Der Rechtsverteidiger sagt, die Partie im Letzigrund müsse mit Freude und Lust angegangen werden und das Team dürfe sich nicht davon verunsichern lassen, sollte auf der Anzeigetafel mal eingeblendet werden, dass Sion in Genf in Führung gegangen sei. «Wir müssen in erster Linie unseren Job erledigen», sagt Glarner. «Dann ist egal, was Sion macht.» Das sieht auch Munsy so. Er sagt: «Wir können noch oft auf den Totomat schauen. Solange auf unserer Anzeigetafel 1:0 für Thun steht, spielt alles keine Rolle.»

Karlens Bekenntnis

Für einen ist es noch etwas spezieller, dieses Fernduell mit den Wallisern: Grégory Karlen ist ein waschechter Sittener, ist dort geboren und aufgewachsen, hat sämtliche Stationen im Nachwuchs des örtlichen Fussballclubs durchlaufen. Vor zweieinhalb Jahren hat der Mittelfeldspieler die Heimat verlassen und ist ins Berner Oberland übersiedelt. Schlagen da zwei Herzen in der Brust des 25-Jährigen? Karlens Antwort ist unmissverständlich: «Mein Club ist der FC Thun, und ich will unbedingt mit ihm in der Super League bleiben. Wenn Sion in die Barrage muss, ist das nicht mein Problem.» Auch der Walliser ist ein Gesicht des Thuner Aufschwungs. Nach der Corona-Pause hat er nur einmal nicht gespielt. Nun wartet die «Finalissima» gegen die Barrage. Auch für Karlen kein Grund, ängstlich zu werden. «Solche Spiele sind eine Extra-Motivation für mich.»
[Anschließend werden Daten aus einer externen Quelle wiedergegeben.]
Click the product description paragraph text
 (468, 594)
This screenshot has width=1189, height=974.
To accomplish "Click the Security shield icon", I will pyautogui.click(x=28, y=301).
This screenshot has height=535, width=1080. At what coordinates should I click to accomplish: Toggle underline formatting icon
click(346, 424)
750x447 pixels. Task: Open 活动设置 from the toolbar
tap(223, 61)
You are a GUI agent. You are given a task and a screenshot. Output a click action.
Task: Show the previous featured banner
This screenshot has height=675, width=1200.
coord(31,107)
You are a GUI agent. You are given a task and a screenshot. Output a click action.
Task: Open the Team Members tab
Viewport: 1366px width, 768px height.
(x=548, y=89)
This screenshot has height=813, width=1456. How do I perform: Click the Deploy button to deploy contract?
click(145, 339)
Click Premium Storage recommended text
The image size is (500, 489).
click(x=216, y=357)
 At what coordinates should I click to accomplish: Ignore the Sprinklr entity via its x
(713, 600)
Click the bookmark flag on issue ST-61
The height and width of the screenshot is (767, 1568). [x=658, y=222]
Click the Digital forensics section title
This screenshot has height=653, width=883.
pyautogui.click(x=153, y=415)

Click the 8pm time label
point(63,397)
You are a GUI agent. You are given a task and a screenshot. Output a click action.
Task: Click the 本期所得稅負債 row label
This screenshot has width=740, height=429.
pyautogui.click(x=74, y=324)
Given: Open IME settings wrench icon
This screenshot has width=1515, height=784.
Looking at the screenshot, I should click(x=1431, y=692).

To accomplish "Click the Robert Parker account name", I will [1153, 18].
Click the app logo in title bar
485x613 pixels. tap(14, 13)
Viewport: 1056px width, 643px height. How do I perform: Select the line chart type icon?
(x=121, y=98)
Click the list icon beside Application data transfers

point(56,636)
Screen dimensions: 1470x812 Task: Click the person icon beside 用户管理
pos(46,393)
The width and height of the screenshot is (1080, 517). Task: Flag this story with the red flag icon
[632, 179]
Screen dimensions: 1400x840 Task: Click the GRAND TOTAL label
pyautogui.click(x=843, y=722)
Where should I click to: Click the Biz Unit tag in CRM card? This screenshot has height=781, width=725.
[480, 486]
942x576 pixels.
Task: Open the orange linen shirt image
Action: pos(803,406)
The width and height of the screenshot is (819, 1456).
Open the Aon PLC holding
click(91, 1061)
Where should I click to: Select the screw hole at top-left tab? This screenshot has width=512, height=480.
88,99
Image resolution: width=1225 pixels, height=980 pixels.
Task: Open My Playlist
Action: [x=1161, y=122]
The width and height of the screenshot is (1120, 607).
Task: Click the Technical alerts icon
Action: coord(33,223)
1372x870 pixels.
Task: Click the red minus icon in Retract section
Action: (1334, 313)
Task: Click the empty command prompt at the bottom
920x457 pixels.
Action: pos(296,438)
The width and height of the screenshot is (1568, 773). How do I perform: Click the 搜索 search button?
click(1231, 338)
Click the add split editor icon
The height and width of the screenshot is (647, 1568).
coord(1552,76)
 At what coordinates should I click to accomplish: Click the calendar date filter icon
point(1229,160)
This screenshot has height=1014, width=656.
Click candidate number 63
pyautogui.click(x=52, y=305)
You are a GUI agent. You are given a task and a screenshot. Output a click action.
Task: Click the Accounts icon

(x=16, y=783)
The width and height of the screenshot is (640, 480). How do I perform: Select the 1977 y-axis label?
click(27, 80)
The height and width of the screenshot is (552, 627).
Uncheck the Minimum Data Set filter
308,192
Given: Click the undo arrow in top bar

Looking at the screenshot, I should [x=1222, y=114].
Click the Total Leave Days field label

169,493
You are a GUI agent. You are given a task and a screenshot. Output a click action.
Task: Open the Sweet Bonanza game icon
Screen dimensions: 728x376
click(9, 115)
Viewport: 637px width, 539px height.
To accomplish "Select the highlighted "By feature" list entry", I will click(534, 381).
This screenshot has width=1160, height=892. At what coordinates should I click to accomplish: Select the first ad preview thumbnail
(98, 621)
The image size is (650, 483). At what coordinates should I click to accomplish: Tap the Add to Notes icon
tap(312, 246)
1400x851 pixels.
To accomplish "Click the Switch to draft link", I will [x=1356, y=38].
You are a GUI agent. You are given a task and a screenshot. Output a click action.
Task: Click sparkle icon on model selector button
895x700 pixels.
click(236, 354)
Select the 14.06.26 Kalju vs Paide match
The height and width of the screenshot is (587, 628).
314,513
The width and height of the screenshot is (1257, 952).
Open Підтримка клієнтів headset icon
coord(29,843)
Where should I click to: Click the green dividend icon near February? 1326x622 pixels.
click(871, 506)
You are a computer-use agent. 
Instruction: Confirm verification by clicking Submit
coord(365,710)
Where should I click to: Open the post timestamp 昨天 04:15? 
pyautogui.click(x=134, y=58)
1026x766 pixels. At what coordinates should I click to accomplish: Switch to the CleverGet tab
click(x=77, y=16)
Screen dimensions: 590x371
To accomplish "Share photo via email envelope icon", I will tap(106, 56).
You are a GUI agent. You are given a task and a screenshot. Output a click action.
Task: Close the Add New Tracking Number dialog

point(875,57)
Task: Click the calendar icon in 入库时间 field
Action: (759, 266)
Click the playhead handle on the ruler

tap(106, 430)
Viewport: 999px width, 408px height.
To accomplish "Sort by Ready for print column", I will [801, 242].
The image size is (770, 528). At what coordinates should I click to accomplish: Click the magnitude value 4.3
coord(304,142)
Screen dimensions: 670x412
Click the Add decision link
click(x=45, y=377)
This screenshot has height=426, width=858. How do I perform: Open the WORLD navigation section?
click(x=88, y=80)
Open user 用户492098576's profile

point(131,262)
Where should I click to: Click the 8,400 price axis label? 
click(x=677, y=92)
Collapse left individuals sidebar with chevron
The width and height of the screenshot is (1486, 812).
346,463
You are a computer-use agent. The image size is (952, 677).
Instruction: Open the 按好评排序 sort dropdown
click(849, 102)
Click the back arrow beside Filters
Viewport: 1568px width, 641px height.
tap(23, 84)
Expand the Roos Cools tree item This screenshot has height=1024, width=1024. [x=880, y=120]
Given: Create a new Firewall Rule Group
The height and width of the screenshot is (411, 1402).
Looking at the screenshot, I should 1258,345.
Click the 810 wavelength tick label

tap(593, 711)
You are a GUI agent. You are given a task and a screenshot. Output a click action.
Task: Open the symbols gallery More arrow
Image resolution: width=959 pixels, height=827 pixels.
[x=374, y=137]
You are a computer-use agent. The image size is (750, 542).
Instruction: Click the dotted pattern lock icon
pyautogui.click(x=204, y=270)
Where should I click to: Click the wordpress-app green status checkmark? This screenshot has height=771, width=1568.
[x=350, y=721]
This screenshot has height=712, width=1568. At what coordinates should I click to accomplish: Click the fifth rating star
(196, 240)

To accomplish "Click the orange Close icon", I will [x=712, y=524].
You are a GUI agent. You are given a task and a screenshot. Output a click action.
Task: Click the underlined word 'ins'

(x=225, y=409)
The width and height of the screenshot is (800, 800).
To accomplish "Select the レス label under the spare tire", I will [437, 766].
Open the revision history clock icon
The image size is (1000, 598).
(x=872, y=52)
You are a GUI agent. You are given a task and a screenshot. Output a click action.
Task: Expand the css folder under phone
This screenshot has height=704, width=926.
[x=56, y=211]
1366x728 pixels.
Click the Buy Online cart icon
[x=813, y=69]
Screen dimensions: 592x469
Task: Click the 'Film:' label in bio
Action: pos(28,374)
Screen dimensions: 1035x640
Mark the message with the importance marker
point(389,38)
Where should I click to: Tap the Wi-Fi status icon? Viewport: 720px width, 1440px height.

Die Möglichkeit, gegen den FCZ zu scheitern und am 7. und 10. August die Barragespiele gegen Vaduz bestreiten zu müssen, scheint in den Gedanken der Thuner Exponenten nicht zu existieren. Oder wie sieht das Programm für den Montag aus, Stefan Glarner? «Wir holen drei Punkte, und dann gehen wir in die Ferien.»